総務省統計局が公表した「修正エンゲル係数」のトンデモな中身
まず、同レポートでは、2015、16年にエンゲル係数の上昇幅が大きくなったことについて、〈この2年間でエンゲル係数は1.8ポイント上昇〉と認めながらも〈1.8ポイントの上昇のうち半分の0.9ポイント(総務省統計局試算)は物価変動の影響によるもの〉と主張したかと思えば、〈近年、急速に存在感が増しているのが、デパ地下やスーパー、コンビニで売られる惣菜や弁当、冷凍食品などの「調理食品」で、最近の食料支出の牽引役ともなっています〉などと強調している。
つまり総務省は、安倍首相と同様の主張を繰り広げていたのである。
だが、驚くのはこのあと。総務省のレポートは、〈世帯が得た所得は、商品・サービスの消費に支出されるだけでなく、住宅の取得や将来に備えた貯蓄など、消費以外の金融資産・不動産資産の形成等にも支出されます。所得から支払われるこれらの支出も、消費と同じく世帯の生活を支え、国民生活の豊かさとも関係しますが、消費支出ではないため、エンゲル係数の分母には加味されません〉などと、ダラダラと解説を加えたあと、いきなりこう宣言するのだ。
〈物価変動の影響を除去した実質食料支出の実質可処分所得に占める割合を「修正エンゲル係数」とし〉その上で、この修正エンゲル係数の推移を本来のエンゲル係数の推移に重ね合わせた以下のようなグラフを掲載している(以下、同レポートより転載)。
総務省統計局HP「統計Today No.129」より「図9 エンゲル係数と修正エンゲル係数(1980年~2017年) (二人以上の世帯のうち勤労者世帯)」
ようするに、修正エンゲル係数で計算したら、2015〜2017年の数値は本来のエンゲル係数より著しく低くなると言いたいらしい。
しかし、それは当たり前の話だろう。本来のエンゲル係数は前述のように、「消費支出総額」を分母としており、消費したお金のうち食料費が占める割合のことだが、この「修正エンゲル係数」が分母にしている「可処分所得額」は手取り収入全体。貯蓄や金融資産、住宅ローンに回す分の収入も含まれている。分母が大きくなるのだから、数値が低くなるのは当たり前ではないか。

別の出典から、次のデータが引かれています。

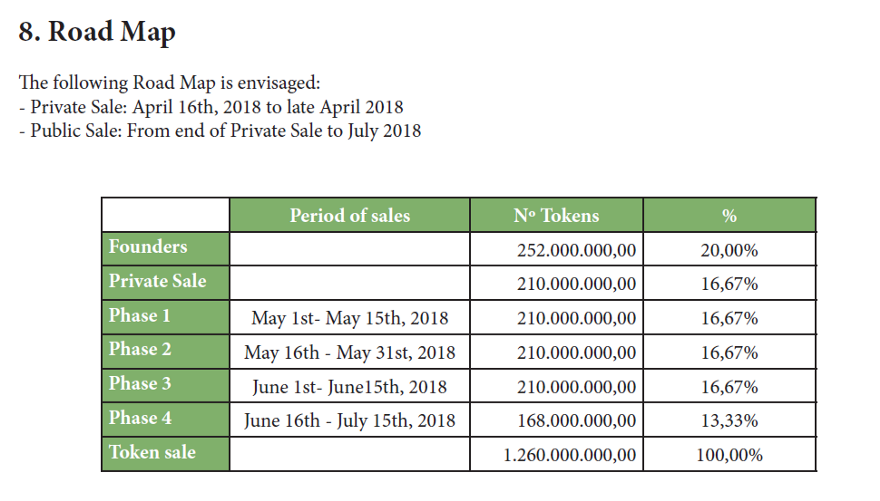
Task: Click the Phase 3 row label
Action: (x=140, y=384)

総務省は、持ち家のローンが分母にカウントされないからエンゲル係数は実態を反映していないというが、同じ方式でずっとやっているなかで数値が上昇しているのだから、何の言い訳にもならない。しかも、持ち家の場合に個別に補正をかけるならまだしも、分母を消費支出から可処分所得に変えてしまったら、もはやそれはエンゲル係数でもなんでもない。